(What is needed): In the material below, how many lines contain "arrow"? Answer with the number alone.

(Information):

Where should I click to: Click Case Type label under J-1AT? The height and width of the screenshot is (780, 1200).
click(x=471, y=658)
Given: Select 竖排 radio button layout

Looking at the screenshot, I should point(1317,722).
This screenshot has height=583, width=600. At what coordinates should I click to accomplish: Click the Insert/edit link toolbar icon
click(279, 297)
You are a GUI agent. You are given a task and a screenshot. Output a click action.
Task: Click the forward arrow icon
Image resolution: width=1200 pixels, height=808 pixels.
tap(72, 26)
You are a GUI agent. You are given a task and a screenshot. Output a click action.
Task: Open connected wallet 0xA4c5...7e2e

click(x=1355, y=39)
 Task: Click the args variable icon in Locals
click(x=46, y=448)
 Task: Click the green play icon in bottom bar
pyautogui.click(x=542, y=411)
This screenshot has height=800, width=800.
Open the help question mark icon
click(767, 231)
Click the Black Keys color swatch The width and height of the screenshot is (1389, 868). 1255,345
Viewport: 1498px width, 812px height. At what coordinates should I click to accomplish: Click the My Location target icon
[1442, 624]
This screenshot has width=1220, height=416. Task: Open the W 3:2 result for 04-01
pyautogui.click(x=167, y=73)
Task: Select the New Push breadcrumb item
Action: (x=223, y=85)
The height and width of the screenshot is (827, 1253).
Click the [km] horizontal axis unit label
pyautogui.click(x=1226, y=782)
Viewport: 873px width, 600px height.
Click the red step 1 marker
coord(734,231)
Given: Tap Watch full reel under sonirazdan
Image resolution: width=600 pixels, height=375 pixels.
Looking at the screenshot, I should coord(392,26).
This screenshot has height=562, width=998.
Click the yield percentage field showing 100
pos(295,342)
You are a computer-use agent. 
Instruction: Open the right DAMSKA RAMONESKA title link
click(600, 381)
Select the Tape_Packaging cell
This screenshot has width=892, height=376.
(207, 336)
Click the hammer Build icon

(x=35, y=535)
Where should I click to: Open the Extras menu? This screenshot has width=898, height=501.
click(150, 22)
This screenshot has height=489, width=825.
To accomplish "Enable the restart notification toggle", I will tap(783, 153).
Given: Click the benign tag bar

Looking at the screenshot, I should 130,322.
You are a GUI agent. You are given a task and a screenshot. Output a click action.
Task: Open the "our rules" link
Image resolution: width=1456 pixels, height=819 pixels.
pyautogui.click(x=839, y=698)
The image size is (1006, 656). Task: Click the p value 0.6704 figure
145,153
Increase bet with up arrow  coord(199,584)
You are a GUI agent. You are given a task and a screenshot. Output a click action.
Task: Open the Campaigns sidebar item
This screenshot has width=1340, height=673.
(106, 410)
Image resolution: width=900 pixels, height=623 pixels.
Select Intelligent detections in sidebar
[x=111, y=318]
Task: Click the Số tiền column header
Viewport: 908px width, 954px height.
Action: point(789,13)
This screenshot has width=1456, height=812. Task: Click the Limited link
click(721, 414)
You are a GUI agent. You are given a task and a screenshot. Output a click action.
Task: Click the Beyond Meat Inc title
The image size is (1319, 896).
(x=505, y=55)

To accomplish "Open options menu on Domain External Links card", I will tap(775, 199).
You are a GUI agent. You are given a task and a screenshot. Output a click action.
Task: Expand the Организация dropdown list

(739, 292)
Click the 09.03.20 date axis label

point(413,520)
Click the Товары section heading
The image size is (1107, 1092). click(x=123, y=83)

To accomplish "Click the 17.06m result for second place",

(Result): 2